Obiettivo dichiarato — Trasformi tutte le righe dei record seguenti in un elenco numerato, omettendo le righe vuote.

-.-.-

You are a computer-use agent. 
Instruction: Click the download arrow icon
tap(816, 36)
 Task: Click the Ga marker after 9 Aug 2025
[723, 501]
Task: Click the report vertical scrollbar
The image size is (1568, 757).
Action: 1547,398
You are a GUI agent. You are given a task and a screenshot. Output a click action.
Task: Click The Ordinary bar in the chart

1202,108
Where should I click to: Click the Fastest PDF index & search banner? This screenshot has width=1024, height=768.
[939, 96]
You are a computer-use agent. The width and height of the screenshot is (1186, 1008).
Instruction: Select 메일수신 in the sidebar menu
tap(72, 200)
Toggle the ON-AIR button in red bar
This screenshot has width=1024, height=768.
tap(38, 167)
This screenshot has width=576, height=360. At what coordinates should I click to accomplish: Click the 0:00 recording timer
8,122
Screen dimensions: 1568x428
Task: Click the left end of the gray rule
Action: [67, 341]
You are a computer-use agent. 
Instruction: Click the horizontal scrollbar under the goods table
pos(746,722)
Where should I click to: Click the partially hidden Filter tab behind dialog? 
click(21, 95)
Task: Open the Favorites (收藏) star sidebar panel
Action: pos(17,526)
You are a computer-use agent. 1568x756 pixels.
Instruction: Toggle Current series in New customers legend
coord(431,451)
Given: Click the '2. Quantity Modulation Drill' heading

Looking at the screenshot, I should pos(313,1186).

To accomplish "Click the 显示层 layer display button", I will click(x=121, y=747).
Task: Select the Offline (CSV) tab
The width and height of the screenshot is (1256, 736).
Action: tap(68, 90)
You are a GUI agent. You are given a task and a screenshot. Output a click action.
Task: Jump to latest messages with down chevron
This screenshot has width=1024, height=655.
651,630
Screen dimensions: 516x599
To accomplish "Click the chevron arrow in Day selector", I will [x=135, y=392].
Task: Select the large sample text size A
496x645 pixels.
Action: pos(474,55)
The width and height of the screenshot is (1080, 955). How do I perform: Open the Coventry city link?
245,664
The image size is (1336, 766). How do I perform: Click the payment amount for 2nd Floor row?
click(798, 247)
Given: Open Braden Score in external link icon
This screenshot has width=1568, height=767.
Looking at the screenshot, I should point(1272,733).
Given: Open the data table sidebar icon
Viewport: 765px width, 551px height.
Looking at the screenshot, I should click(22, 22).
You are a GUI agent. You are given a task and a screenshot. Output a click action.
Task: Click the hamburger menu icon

-.-.-

Soluzione completa —
1. You are a computer-use agent. 
2. Instruction: Click the download arrow icon
3. tap(816, 36)
4.  Task: Click the Ga marker after 9 Aug 2025
5. [723, 501]
6. Task: Click the report vertical scrollbar
7. The image size is (1568, 757).
8. Action: 1547,398
9. You are a GUI agent. You are given a task and a screenshot. Output a click action.
10. Task: Click The Ordinary bar in the chart
11. 1202,108
12. Where should I click to: Click the Fastest PDF index & search banner? This screenshot has width=1024, height=768.
13. [939, 96]
14. You are a computer-use agent. The width and height of the screenshot is (1186, 1008).
15. Instruction: Select 메일수신 in the sidebar menu
16. tap(72, 200)
17. Toggle the ON-AIR button in red bar
18. This screenshot has width=1024, height=768.
19. tap(38, 167)
20. This screenshot has width=576, height=360. At what coordinates should I click to accomplish: Click the 0:00 recording timer
21. 8,122
22. Screen dimensions: 1568x428
23. Task: Click the left end of the gray rule
24. Action: [67, 341]
25. You are a computer-use agent. 
26. Instruction: Click the horizontal scrollbar under the goods table
27. pos(746,722)
28. Where should I click to: Click the partially hidden Filter tab behind dialog? 
29. click(21, 95)
30. Task: Open the Favorites (收藏) star sidebar panel
31. Action: pos(17,526)
32. You are a computer-use agent. 1568x756 pixels.
33. Instruction: Toggle Current series in New customers legend
34. coord(431,451)
35. Given: Click the '2. Quantity Modulation Drill' heading
36. Looking at the screenshot, I should pos(313,1186).
37. To accomplish "Click the 显示层 layer display button", I will click(x=121, y=747).
38. Task: Select the Offline (CSV) tab
39. The width and height of the screenshot is (1256, 736).
40. Action: tap(68, 90)
41. You are a GUI agent. You are given a task and a screenshot. Output a click action.
42. Task: Jump to latest messages with down chevron
43. This screenshot has width=1024, height=655.
44. 651,630
45. Screen dimensions: 516x599
46. To accomplish "Click the chevron arrow in Day selector", I will [x=135, y=392].
47. Task: Select the large sample text size A
48. 496x645 pixels.
49. Action: pos(474,55)
50. The width and height of the screenshot is (1080, 955). How do I perform: Open the Coventry city link?
51. 245,664
52. The image size is (1336, 766). How do I perform: Click the payment amount for 2nd Floor row?
53. click(798, 247)
54. Given: Open Braden Score in external link icon
55. This screenshot has width=1568, height=767.
56. Looking at the screenshot, I should point(1272,733).
57. Given: Open the data table sidebar icon
58. Viewport: 765px width, 551px height.
59. Looking at the screenshot, I should click(22, 22).
60. You are a GUI agent. You are given a task and a screenshot. Output a click action.
61. Task: Click the hamburger menu icon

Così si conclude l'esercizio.